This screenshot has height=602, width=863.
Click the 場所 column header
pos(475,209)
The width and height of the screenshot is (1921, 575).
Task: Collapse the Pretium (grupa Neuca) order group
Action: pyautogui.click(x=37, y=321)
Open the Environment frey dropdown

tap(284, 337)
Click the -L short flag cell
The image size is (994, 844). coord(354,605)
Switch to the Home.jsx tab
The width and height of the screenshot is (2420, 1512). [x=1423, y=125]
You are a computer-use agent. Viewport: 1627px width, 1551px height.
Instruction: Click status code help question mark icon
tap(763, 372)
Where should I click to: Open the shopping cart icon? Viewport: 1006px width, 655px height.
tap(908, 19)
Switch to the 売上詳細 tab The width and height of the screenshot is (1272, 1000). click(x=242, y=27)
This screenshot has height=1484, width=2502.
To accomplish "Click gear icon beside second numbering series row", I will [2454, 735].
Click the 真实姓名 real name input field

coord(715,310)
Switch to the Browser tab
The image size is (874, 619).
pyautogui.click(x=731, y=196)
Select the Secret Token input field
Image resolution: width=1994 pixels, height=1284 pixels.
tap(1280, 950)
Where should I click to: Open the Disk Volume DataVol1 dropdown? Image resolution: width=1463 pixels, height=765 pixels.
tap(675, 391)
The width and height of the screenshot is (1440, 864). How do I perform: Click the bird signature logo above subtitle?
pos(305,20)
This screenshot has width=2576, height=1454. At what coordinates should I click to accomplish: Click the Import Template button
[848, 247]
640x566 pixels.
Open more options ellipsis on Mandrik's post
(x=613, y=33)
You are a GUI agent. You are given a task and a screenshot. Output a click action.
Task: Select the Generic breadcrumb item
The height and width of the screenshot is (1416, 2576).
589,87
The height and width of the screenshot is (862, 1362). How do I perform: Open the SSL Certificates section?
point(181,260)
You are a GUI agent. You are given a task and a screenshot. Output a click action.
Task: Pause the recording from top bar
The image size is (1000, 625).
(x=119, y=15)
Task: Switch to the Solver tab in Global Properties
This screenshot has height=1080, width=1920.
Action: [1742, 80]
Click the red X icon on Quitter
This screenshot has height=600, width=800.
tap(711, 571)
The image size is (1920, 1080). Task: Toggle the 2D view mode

☆ ☆ ☆

### The request:
Put every line of the records above into a Markdown table with the columns Row and Line. Number the rows in order and leave out blank lines.

### Exercise response:
| Row | Line |
|---|---|
| 1 | This screenshot has height=602, width=863. |
| 2 | Click the 場所 column header |
| 3 | pos(475,209) |
| 4 | The width and height of the screenshot is (1921, 575). |
| 5 | Task: Collapse the Pretium (grupa Neuca) order group |
| 6 | Action: pyautogui.click(x=37, y=321) |
| 7 | Open the Environment frey dropdown |
| 8 | tap(284, 337) |
| 9 | Click the -L short flag cell |
| 10 | The image size is (994, 844). coord(354,605) |
| 11 | Switch to the Home.jsx tab |
| 12 | The width and height of the screenshot is (2420, 1512). [x=1423, y=125] |
| 13 | You are a computer-use agent. Viewport: 1627px width, 1551px height. |
| 14 | Instruction: Click status code help question mark icon |
| 15 | tap(763, 372) |
| 16 | Where should I click to: Open the shopping cart icon? Viewport: 1006px width, 655px height. |
| 17 | tap(908, 19) |
| 18 | Switch to the 売上詳細 tab The width and height of the screenshot is (1272, 1000). click(x=242, y=27) |
| 19 | This screenshot has height=1484, width=2502. |
| 20 | To accomplish "Click gear icon beside second numbering series row", I will [2454, 735]. |
| 21 | Click the 真实姓名 real name input field |
| 22 | coord(715,310) |
| 23 | Switch to the Browser tab |
| 24 | The image size is (874, 619). |
| 25 | pyautogui.click(x=731, y=196) |
| 26 | Select the Secret Token input field |
| 27 | Image resolution: width=1994 pixels, height=1284 pixels. |
| 28 | tap(1280, 950) |
| 29 | Where should I click to: Open the Disk Volume DataVol1 dropdown? Image resolution: width=1463 pixels, height=765 pixels. |
| 30 | tap(675, 391) |
| 31 | The width and height of the screenshot is (1440, 864). How do I perform: Click the bird signature logo above subtitle? |
| 32 | pos(305,20) |
| 33 | This screenshot has width=2576, height=1454. At what coordinates should I click to accomplish: Click the Import Template button |
| 34 | [848, 247] |
| 35 | 640x566 pixels. |
| 36 | Open more options ellipsis on Mandrik's post |
| 37 | (x=613, y=33) |
| 38 | You are a GUI agent. You are given a task and a screenshot. Output a click action. |
| 39 | Task: Select the Generic breadcrumb item |
| 40 | The height and width of the screenshot is (1416, 2576). |
| 41 | 589,87 |
| 42 | The height and width of the screenshot is (862, 1362). How do I perform: Open the SSL Certificates section? |
| 43 | point(181,260) |
| 44 | You are a GUI agent. You are given a task and a screenshot. Output a click action. |
| 45 | Task: Pause the recording from top bar |
| 46 | The image size is (1000, 625). |
| 47 | (x=119, y=15) |
| 48 | Task: Switch to the Solver tab in Global Properties |
| 49 | This screenshot has height=1080, width=1920. |
| 50 | Action: [1742, 80] |
| 51 | Click the red X icon on Quitter |
| 52 | This screenshot has height=600, width=800. |
| 53 | tap(711, 571) |
| 54 | The image size is (1920, 1080). Task: Toggle the 2D view mode |